Appreciate the response and respectful tone, but almost none of this conversation makes sense to me because it's based on a strange assumption that Albertans should and must identify their own interests directly with the interests of the oil industry.I do see that people often do that. I also think it's kind of a messed up perspective.
It's a destructive industry doing just as much harm (actually more, see forest fires, etc) to Albertans as it is doing to the rest of the world. Also as an Albertan who grew up watching his father cycle in and out of brutal unemployment on the cadence of erratic oil prices -- it's kind of a shitty patron to have, frankly.
There are other industries in Alberta. And new ones developing. But I just watched Smith's government sabotage renewables, so...
You're also seemingly making the giant assumption that people in Ontario somehow do the same around car manufacturers or something, or that people in "eastern Canada" have this monolithic view generally about either the west or whatever.
Ontario is actually often a giant sea of blue seats with red and orange in urban centres. It's actually a strong core of conservative support, historically.
But when conservatives take out of mainstream positions on cultural issues -- such as, I dunno, blockading the streets of the capital city, or effectively denying climate change -- they suffer at the ballot boxes even from people who often vote conservative.
I hated Harper, but he was smart enough to avoid this whenever possible. Can't say the same about the latest batch.
Anyways, I'm out there often. And my kid is going to do her BFA at the U of A (knock on wood, acceptances are this month), so I'll likely end up buying a house there long term and our family often talks about moving back there...
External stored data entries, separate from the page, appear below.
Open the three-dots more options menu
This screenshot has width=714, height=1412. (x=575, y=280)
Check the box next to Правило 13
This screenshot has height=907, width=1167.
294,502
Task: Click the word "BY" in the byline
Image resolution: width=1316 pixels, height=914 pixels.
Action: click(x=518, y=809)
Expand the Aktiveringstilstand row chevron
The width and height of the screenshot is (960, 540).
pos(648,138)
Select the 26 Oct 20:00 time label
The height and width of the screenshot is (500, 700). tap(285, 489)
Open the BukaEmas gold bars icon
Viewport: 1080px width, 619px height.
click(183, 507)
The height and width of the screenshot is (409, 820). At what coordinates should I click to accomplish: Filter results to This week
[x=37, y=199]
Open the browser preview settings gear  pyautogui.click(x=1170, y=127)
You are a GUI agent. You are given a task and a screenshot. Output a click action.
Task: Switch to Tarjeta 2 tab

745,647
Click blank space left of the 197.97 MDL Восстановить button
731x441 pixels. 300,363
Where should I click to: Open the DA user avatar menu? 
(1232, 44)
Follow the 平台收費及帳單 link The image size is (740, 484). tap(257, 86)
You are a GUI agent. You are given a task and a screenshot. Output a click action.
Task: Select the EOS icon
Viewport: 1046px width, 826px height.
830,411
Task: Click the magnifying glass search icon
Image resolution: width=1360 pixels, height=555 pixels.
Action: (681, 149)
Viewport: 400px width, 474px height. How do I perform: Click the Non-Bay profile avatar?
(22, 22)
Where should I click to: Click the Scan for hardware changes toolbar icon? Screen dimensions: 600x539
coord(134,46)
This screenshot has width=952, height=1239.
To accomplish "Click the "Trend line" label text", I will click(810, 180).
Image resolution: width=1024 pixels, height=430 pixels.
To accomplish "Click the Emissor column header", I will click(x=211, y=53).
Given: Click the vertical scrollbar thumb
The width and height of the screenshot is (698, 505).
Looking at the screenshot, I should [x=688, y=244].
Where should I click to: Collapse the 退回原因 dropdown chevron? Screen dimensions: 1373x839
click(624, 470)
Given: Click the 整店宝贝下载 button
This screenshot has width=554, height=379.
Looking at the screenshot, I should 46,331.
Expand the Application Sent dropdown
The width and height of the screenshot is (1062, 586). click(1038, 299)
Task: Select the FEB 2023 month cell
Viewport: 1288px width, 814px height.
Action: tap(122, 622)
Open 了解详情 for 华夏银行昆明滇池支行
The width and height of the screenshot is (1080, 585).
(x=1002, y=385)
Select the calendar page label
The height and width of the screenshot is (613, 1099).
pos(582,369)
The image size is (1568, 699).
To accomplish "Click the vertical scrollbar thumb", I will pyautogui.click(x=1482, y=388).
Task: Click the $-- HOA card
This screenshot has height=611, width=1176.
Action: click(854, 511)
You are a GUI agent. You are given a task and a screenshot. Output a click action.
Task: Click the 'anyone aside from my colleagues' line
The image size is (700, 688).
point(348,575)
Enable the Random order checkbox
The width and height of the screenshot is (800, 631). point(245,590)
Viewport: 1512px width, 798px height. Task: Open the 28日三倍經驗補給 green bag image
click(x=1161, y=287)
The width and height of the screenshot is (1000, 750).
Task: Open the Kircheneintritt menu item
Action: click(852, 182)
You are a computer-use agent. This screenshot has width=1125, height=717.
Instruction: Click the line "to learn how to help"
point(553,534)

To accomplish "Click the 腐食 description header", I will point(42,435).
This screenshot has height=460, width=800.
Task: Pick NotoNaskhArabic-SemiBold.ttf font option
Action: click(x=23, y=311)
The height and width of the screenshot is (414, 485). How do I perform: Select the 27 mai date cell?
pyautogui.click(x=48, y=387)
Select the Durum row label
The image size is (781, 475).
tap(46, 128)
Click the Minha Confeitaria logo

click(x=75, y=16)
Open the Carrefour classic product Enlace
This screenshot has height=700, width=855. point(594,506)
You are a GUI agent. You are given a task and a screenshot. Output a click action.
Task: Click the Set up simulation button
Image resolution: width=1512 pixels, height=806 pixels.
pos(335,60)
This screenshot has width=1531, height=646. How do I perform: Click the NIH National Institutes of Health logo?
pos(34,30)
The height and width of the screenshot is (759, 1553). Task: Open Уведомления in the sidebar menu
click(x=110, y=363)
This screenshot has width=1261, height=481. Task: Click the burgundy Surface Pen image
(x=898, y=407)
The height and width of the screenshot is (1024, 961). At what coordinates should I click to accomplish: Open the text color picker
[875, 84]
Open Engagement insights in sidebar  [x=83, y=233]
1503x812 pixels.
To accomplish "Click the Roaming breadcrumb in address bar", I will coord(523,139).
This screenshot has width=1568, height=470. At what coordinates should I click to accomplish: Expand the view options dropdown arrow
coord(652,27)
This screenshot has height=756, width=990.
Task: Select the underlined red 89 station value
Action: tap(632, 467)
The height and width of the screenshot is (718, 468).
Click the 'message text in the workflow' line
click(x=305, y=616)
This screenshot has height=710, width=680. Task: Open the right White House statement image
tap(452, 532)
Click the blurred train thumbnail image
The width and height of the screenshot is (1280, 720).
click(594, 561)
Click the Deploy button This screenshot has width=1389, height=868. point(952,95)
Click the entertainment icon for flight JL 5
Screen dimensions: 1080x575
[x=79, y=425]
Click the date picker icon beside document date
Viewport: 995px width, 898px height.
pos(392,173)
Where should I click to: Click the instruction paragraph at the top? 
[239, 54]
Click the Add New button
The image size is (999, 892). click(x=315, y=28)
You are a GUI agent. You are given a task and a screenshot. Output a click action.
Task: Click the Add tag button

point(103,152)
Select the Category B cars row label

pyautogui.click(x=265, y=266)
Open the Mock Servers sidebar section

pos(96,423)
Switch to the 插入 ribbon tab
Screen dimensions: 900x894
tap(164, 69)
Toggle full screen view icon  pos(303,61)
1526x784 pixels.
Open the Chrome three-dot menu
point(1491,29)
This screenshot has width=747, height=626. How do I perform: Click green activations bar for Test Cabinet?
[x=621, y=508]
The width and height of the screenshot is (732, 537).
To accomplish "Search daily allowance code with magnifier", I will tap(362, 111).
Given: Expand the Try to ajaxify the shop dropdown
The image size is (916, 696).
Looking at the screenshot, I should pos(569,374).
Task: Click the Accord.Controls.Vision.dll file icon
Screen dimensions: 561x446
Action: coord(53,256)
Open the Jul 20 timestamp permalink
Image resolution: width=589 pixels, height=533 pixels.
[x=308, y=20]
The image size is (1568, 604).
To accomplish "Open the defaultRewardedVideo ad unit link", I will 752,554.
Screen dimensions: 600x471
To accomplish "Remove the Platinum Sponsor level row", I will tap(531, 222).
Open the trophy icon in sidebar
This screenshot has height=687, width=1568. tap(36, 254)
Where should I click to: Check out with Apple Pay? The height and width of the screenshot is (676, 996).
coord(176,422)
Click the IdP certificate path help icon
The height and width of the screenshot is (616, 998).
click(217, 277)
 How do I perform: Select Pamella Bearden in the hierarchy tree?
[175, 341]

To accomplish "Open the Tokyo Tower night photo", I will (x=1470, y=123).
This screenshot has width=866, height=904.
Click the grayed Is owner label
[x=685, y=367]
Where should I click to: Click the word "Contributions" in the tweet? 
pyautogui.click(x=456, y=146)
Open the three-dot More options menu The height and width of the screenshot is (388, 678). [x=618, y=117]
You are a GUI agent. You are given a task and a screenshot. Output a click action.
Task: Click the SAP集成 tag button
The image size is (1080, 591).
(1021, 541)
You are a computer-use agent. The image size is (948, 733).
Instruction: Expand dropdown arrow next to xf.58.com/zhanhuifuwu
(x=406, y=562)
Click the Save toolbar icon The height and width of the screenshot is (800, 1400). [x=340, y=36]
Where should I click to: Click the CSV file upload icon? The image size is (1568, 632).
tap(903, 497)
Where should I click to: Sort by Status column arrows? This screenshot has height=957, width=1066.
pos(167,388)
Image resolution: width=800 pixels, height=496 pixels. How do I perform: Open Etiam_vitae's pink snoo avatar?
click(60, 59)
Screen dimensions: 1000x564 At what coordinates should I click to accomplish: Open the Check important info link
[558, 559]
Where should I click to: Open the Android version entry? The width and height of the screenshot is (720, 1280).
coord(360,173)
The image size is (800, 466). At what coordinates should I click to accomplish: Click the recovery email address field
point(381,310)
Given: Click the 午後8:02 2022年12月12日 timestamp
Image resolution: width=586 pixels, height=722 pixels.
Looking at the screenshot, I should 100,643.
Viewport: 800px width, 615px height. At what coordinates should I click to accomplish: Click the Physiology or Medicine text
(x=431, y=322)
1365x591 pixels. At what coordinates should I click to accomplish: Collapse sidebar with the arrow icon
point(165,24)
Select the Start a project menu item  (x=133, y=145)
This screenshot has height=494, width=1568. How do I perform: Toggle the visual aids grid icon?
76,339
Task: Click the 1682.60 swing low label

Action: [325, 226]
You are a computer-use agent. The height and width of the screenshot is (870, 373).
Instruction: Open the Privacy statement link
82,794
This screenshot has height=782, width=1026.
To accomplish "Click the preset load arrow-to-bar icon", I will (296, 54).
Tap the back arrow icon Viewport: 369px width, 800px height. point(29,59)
(BTW when Harper was in power we had the same blatant regionalism happening. I'd go out to visit family and find huge "stimulus" projects being built all over the province [e.g. Henday north construction, etc] while projects in Ontario failed to get funding ... unless the riding was a conservative one [see Vaughan subway extension, blatant vote buying]. The Canadian dollar sky rocketed to above the USD which severely harmed central Canadian manufacturing in ways it still hasn't recovered from. Should we have talked about central-Canada-alienation at that point?)